Implementation:Pytorch Serve SAM Fast Handler
Overview
SegmentAnythingFastHandler is a TorchServe handler for serving the Segment Anything Fast model for automatic mask generation. It extends BaseHandler and provides image-to-mask inference with COCO RLE output encoding. The handler accepts base64-encoded or raw bytes images, converts them to BGR via OpenCV, generates segmentation masks, and returns pickle-serialized base64-encoded results.
| Field | Value |
|---|---|
| Implementation Name | SAM_Fast_Handler |
| Type | Example Handler |
| Workflow | Instance_Segmentation_Serving |
| Domains | Computer_Vision, Instance_Segmentation |
| Knowledge Sources | Pytorch_Serve |
| Last Updated | 2026-02-13 18:52 GMT |
Description
The SegmentAnythingFastHandler class implements the full inference lifecycle for the Segment Anything Fast model. During initialization, it loads the SAM model from a checkpoint using the sam_model_fast_registry, configures the SamAutomaticMaskGenerator with COCO RLE output mode, and selects CUDA or CPU device. All pipeline methods are decorated with @timed for performance instrumentation.
Key Responsibilities
- Model Loading: Loads SAM checkpoint via
sam_model_fast_registry[model_type](checkpoint=sam_checkpoint)and moves to device - Mask Generator Setup: Creates
SamAutomaticMaskGeneratorwith configurableprocess_batch_sizeandoutput_mode="coco_rle" - Image Preprocessing: Accepts base64 strings, raw bytes, or list inputs; converts to BGR numpy arrays via OpenCV
- Mask Generation: Currently supports batch size of 1 per SAM limitation; calls
mask_generator.generate() - Serialization: Pickle-serializes mask data and base64-encodes for transport
Usage
from custom_handler import SegmentAnythingFastHandler
The handler is configured through a model YAML config:
# model-config.yaml for SAM Fast
handler:
model_type: "vit_h"
sam_checkpoint: "sam_vit_h_4b8939.pth"
process_batch_size: 4
Code Reference
Source Location
| File | Lines | Description |
|---|---|---|
examples/large_models/segment_anything_fast/custom_handler.py |
L1-91 | Full handler module (90 lines) |
examples/large_models/segment_anything_fast/custom_handler.py |
L19-91 | SegmentAnythingFastHandler class definition
|
examples/large_models/segment_anything_fast/custom_handler.py |
L25-52 | initialize(ctx) -- model loading and mask generator setup
|
examples/large_models/segment_anything_fast/custom_handler.py |
L54-73 | preprocess(data) -- base64/bytes to BGR OpenCV array
|
examples/large_models/segment_anything_fast/custom_handler.py |
L75-80 | inference(data) -- mask generation (batch size 1)
|
examples/large_models/segment_anything_fast/custom_handler.py |
L82-90 | postprocess(data) -- pickle + base64 encoding
|
Signature
class SegmentAnythingFastHandler(BaseHandler):
def __init__(self):
super().__init__()
self.mask_generator = None
self.initialized = False
def initialize(self, ctx):
"""
Load SAM model and create mask generator.

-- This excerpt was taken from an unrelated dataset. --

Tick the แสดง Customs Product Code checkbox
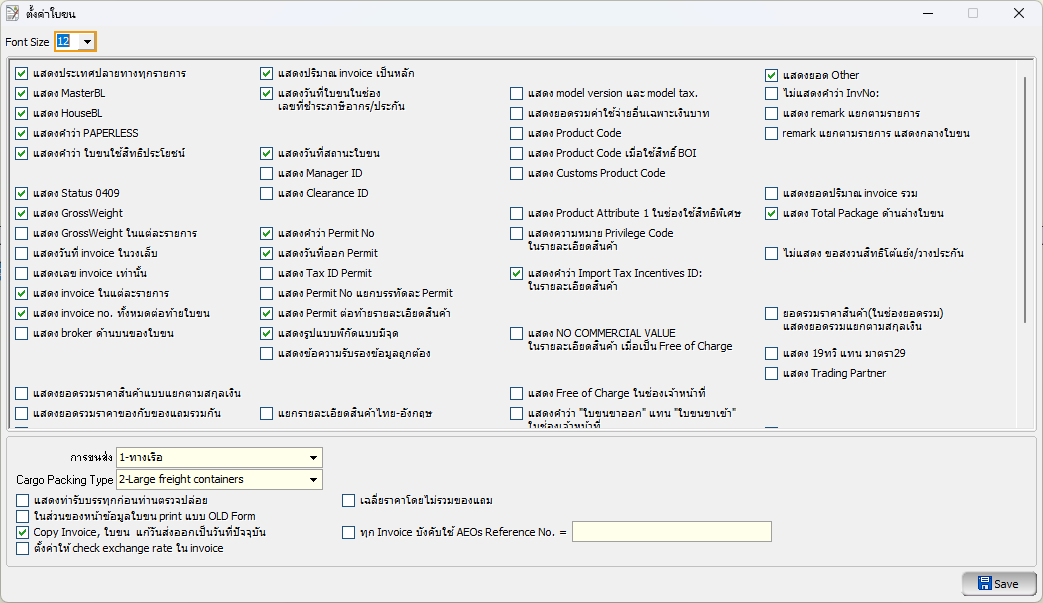The height and width of the screenshot is (603, 1043). click(517, 174)
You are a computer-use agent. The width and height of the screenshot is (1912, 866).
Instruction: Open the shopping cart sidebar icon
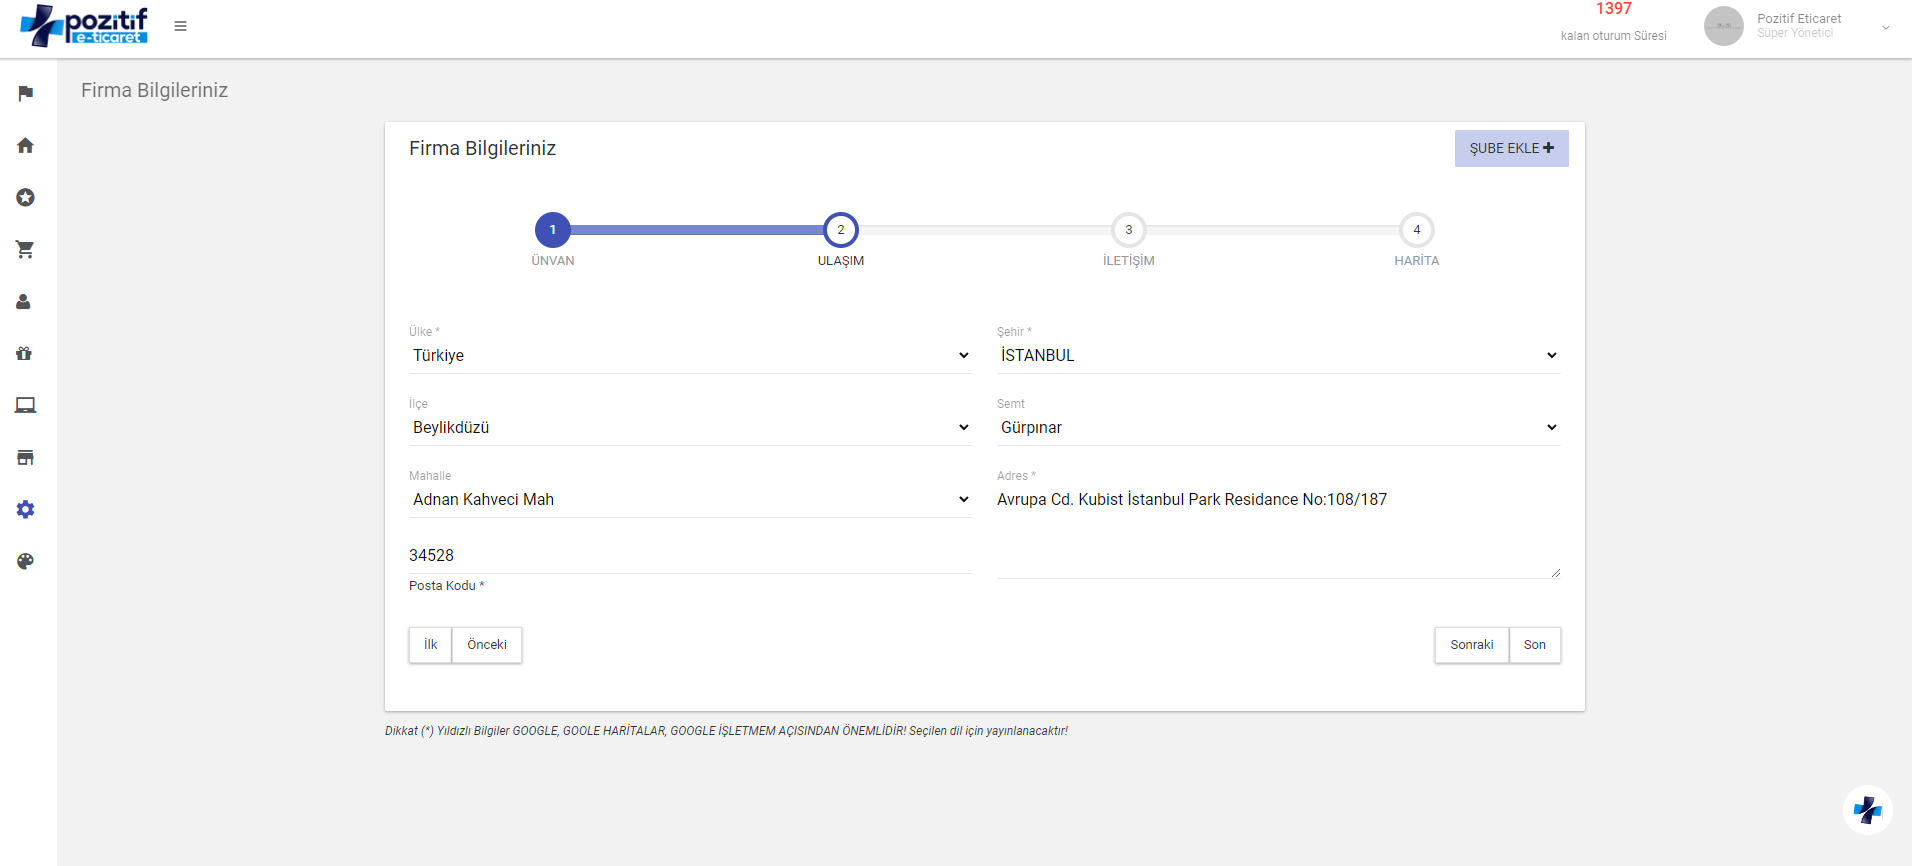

Reads model_type, sam_checkpoint, process_batch_size from
ctx.model_yaml_config["handler"]. Loads model via
sam_model_fast_registry and creates SamAutomaticMaskGenerator.
Args:
ctx: TorchServe context with system_properties and model_yaml_config.
"""
...
@timed
def preprocess(self, data):
"""
Convert input images to BGR numpy arrays.
Accepts base64 strings (decoded), raw bytes (opened via PIL),
or list data (converted to FloatTensor). All converted to
BGR via cv2.cvtColor.
Args:
data (list): List of dicts with "data" or "body" keys.
Returns:
list: List of BGR numpy arrays.
"""
...
@timed
def inference(self, data):
"""
Generate segmentation masks.
Currently enforces batch size of 1 via assertion.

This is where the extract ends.